The kettle bell swing features a dead lift movement pattern that targets almost every muscle in the body. The kettle bell swing is great for people who have time to only perform one exercise because of their busy schedule.
The kettle bell swing is a fine choice as it targets a variety of movements and is not difficult to perform once you get the hang of it. However, be warned not to swing too hard as the deceleration can lead to muscle soreness and make it difficult for you to walk for a couple of days.
This exercise features dynamic movement and utilizes more force which is why you should always read the guidelines and abide by safety measures. These intense movements are what make the kettle bell swing a superior exercise that is sure to have some great results.
A kettlebellswings works wonders on your hamstrings, glutes, core, hips and back. However, the kettle bell swing helps maintain an upright position, improving your posture by pulling your shoulders back.
Everyone, starting from a professional bodybuilder to a casual fitness enthusiast, can benefit from a kettle bell swing. If you want to lose body fat and are dreaming of a leaner physique, perhaps kettle bell training is a good option for you.
Kettle bell training incorporates many high-intensity workouts that allow you to burn fat. Moderate to high repetitions will give your heart and lungs the ideal workout, causing you to feel rejuvenated and alive.
The constant acceleration of your heart rate during HIIT will certainly boost your anaerobic capacity. Big strength comes from performing eccentric movements and workouts that a beginner might be too intimidated to try.
These eccentric movements will make your muscles sore the next day but the results will be worth it. This means you really have to fight it to keep your joints in place, resulting in exceptional benefits for your stabilizing muscles.
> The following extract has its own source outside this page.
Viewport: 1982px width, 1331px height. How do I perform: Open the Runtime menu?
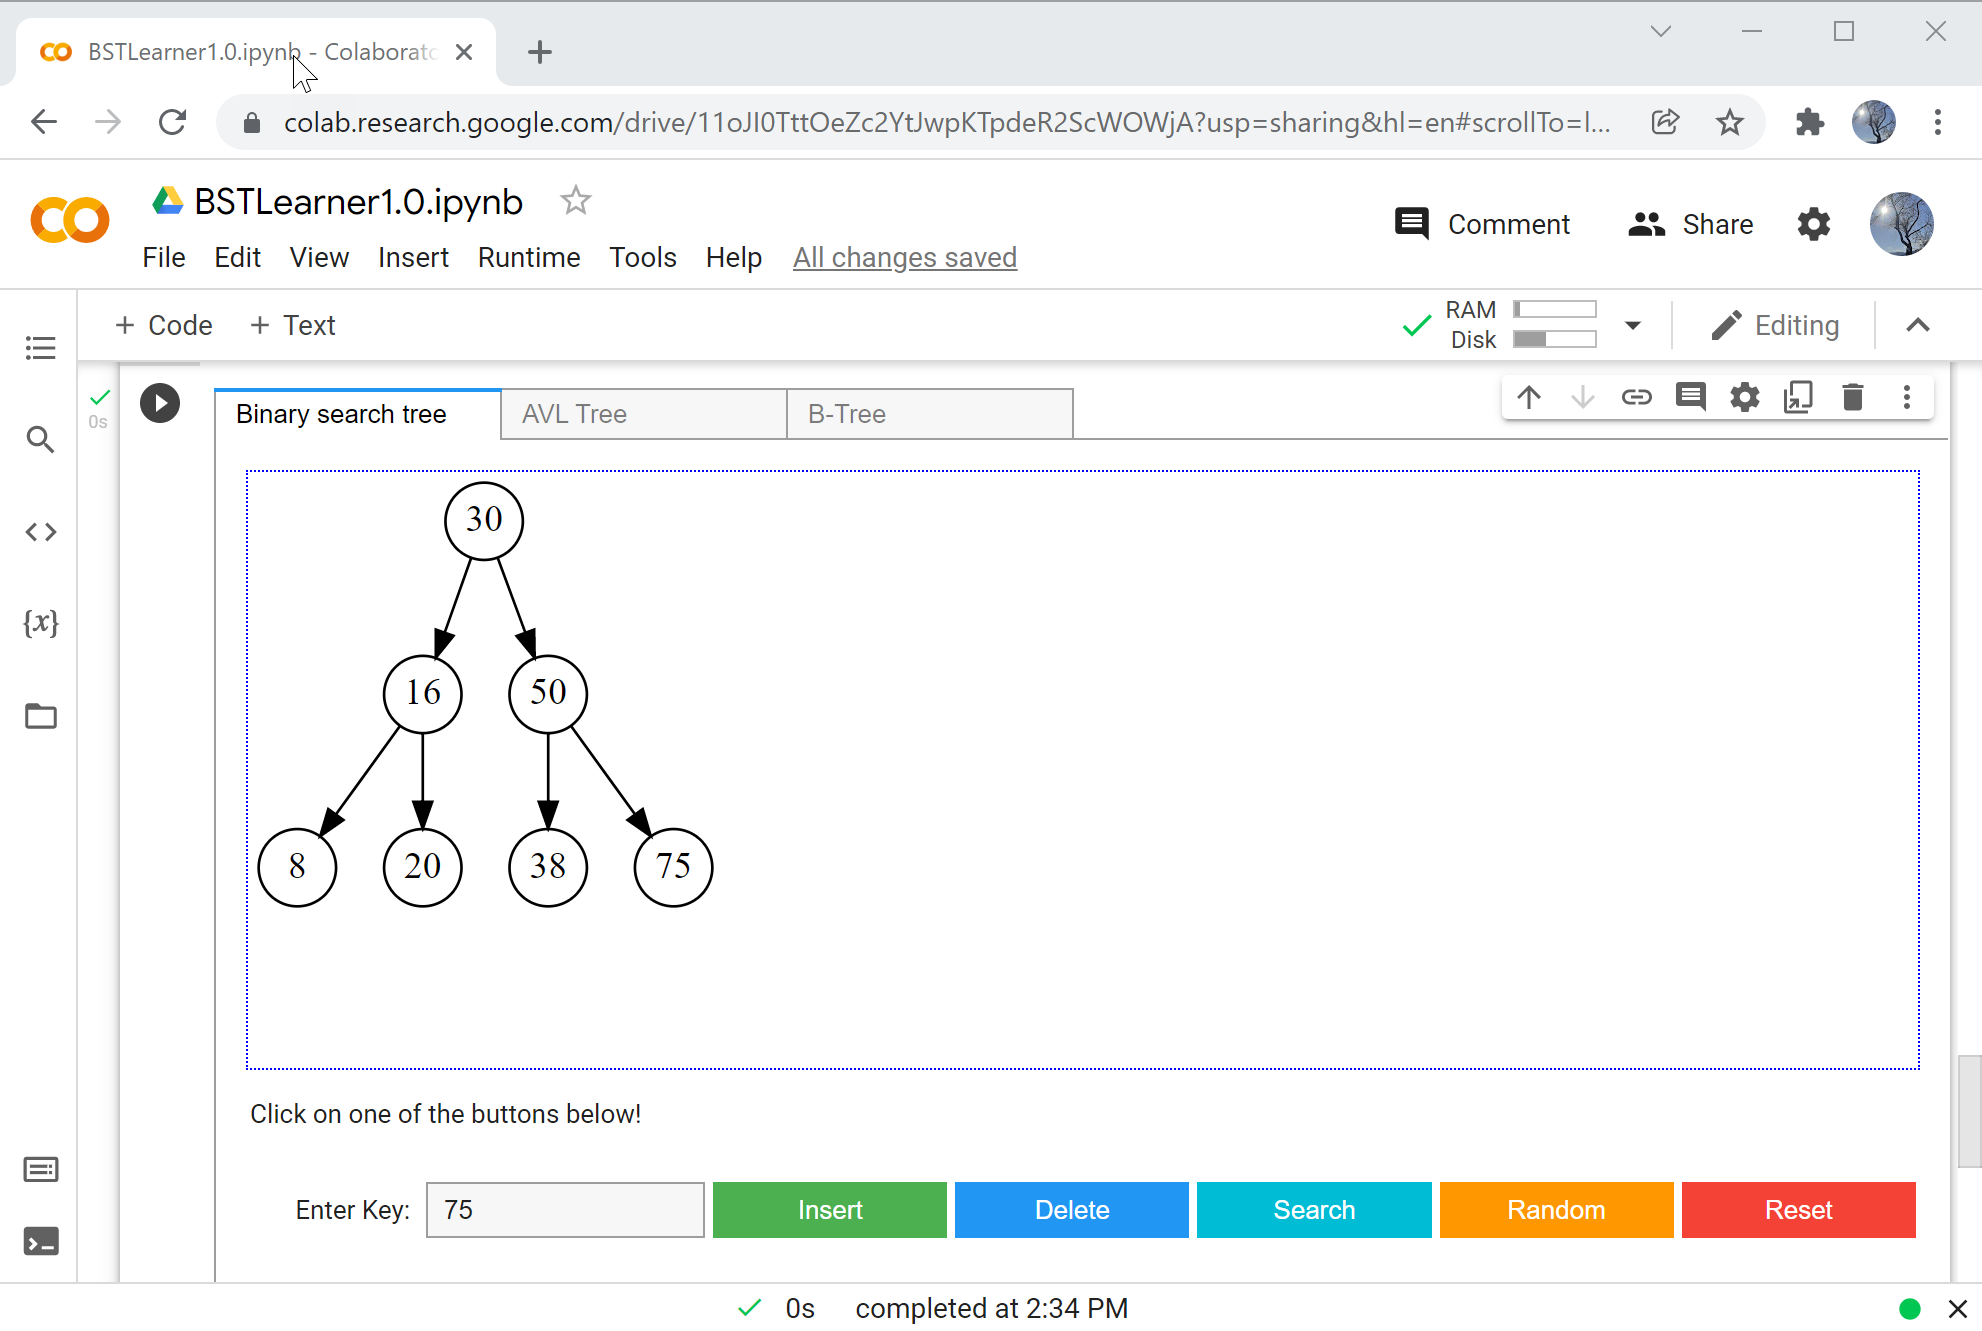(527, 257)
Most women who work out have a common desire to build strength without achieving the bulky appearance of a bodybuilder. Kettle bell exercises incorporate full body functional movements that target several muscle groups at the same time.
Talk to your trainer about your special needs, and they will be happy to design a workout routine that meets all your specified requirements. Stand with your feet around 6 to 12 inches outside shoulder width, with each side of your foot positioned slightly outward.
Next, brush your arms on the inner thighs, extending your knees and hips while accelerating the kettle bell upwards. Some people advise the kettle bell should be facing completely skyward, but it could cause you to lose control.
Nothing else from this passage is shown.